> _What to produce_
Begin the copy at the line that contains "This screenshot has", end it at the last line of the entries below, keep every word exact, and include no pictures.

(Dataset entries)
====================
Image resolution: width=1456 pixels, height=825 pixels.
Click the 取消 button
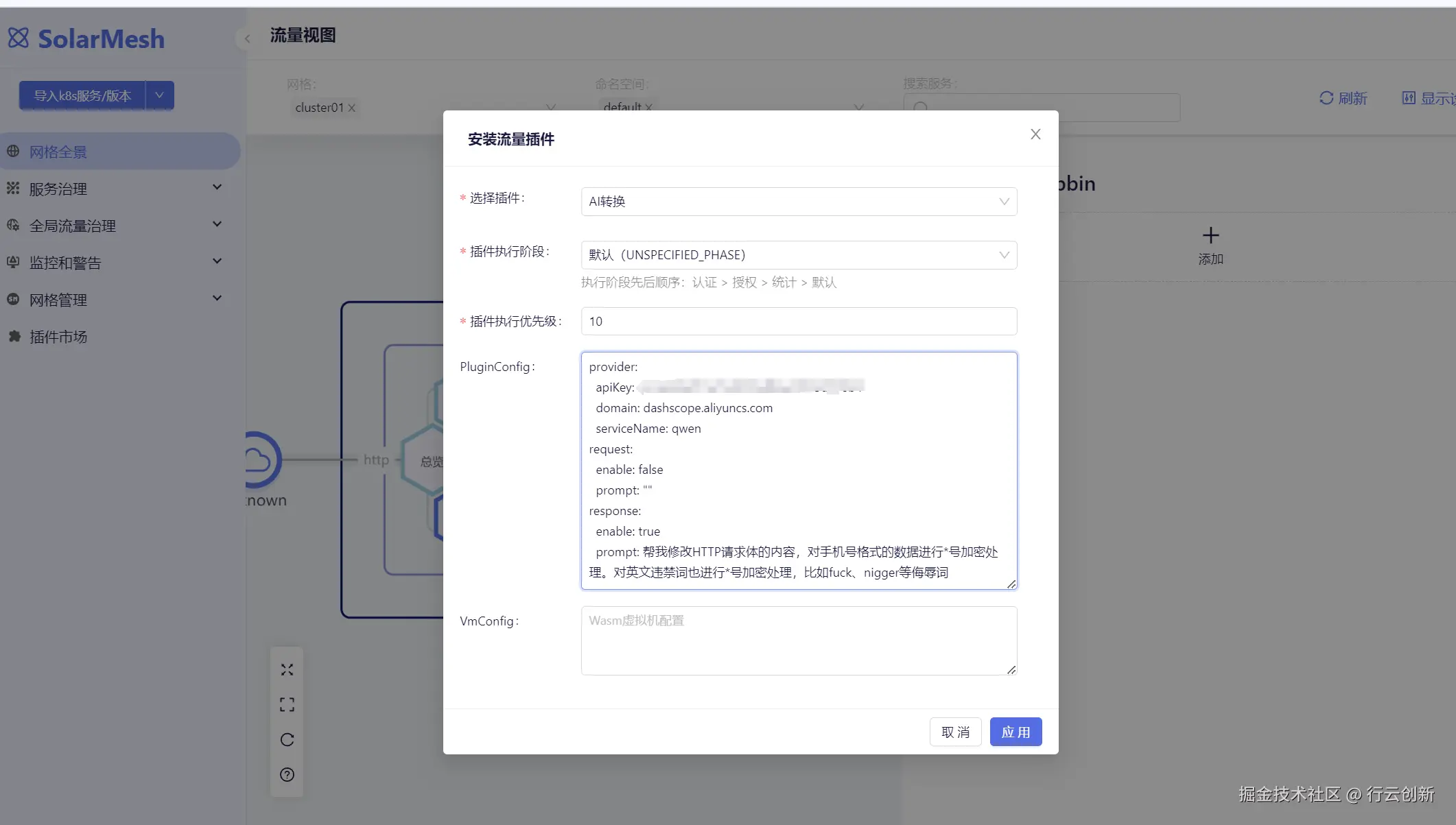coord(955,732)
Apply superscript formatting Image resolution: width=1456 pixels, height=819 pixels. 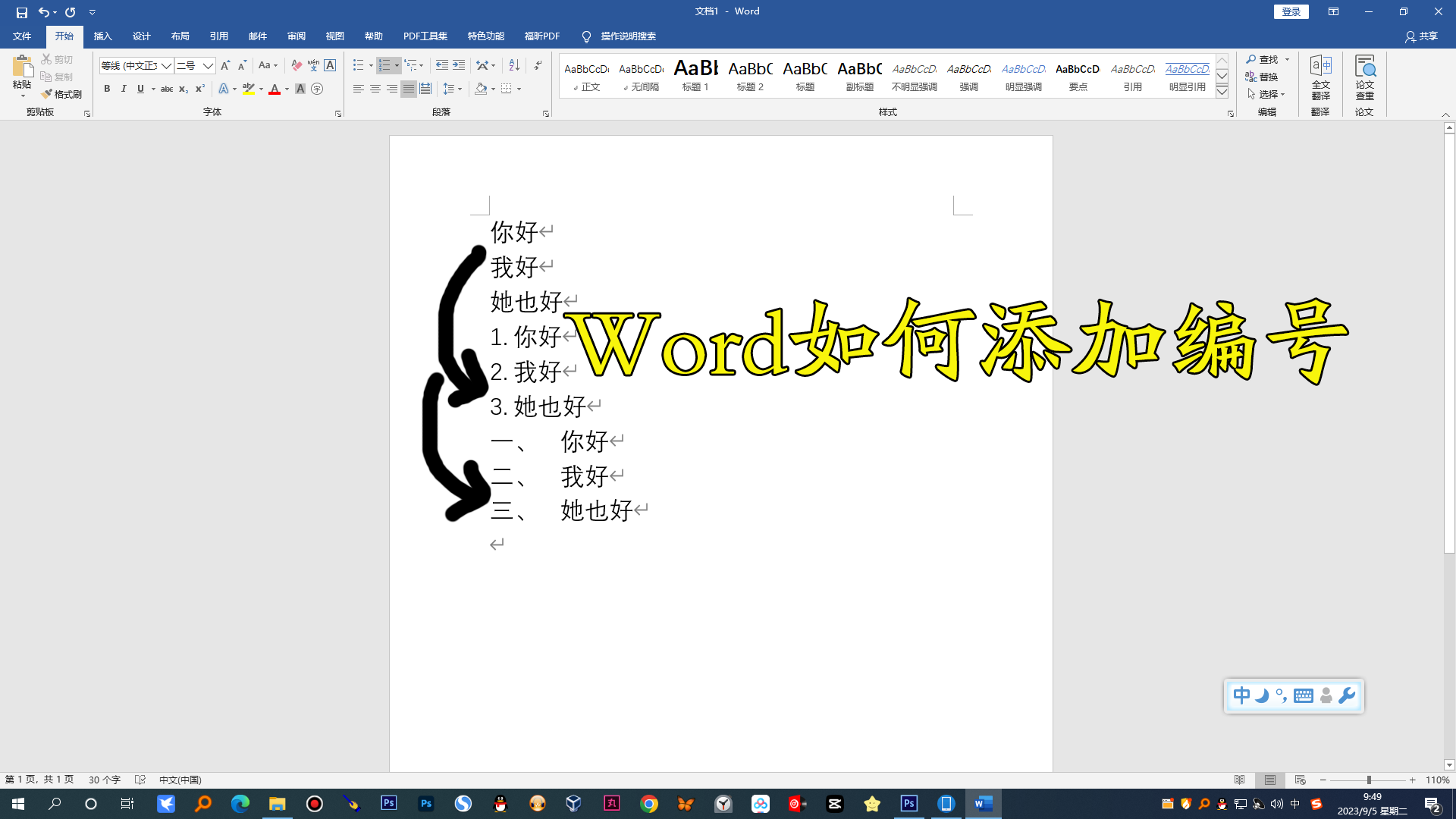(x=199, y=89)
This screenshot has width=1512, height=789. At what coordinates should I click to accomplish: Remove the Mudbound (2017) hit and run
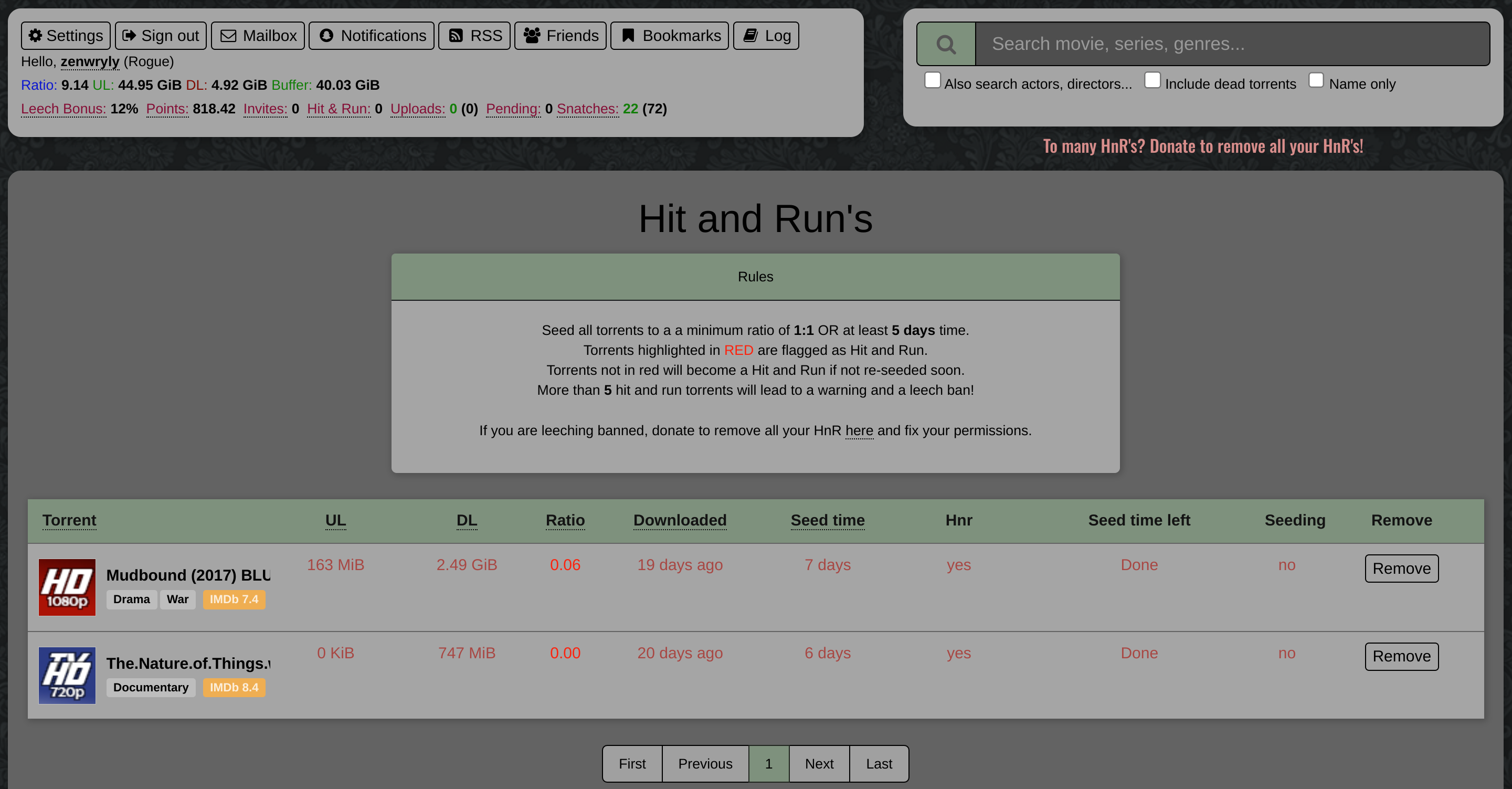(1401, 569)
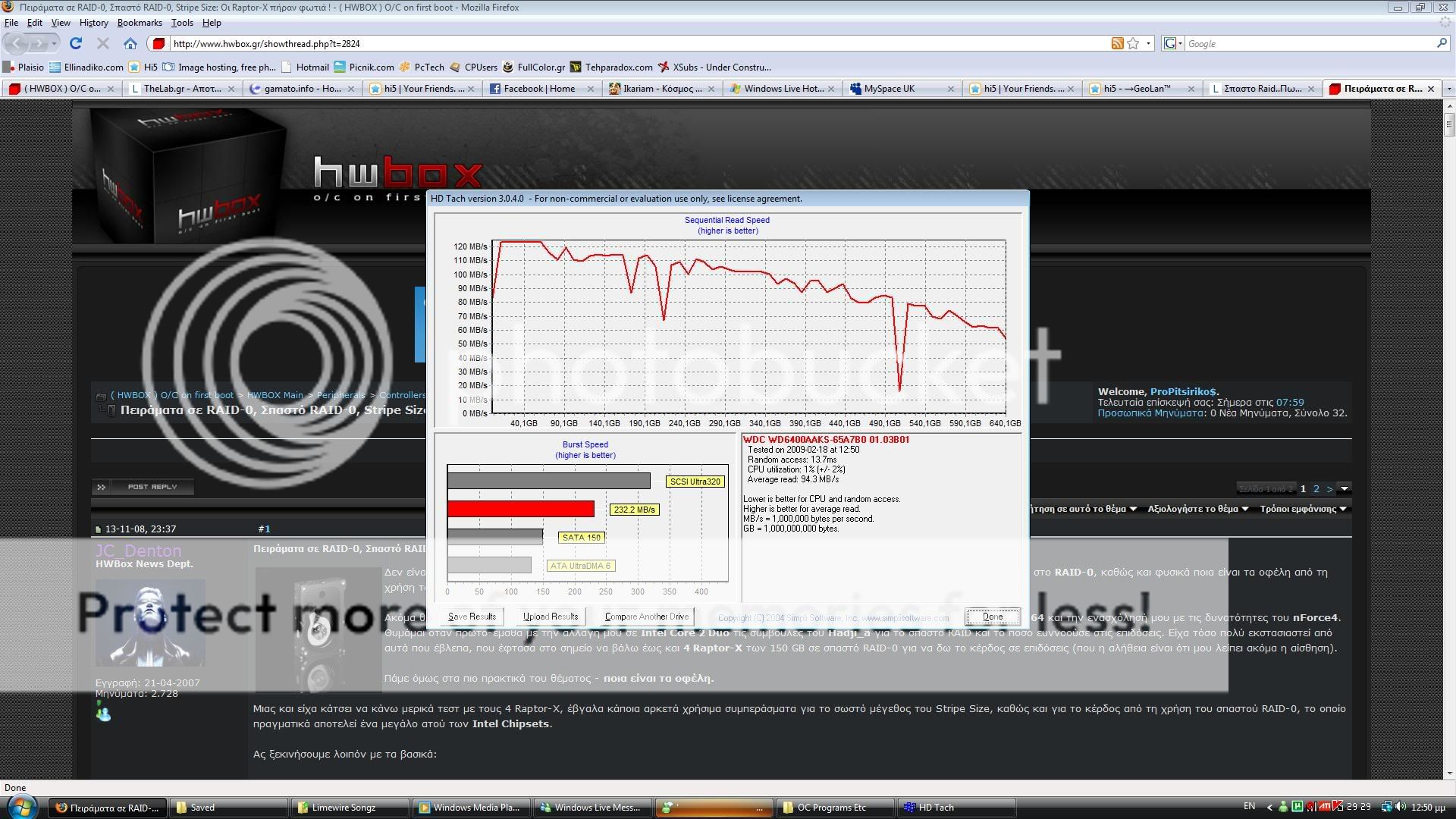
====================
> _Solution_
This screenshot has width=1512, height=789. At what coordinates should I click to accomplish: Remove the Mudbound (2017) hit and run
(1401, 569)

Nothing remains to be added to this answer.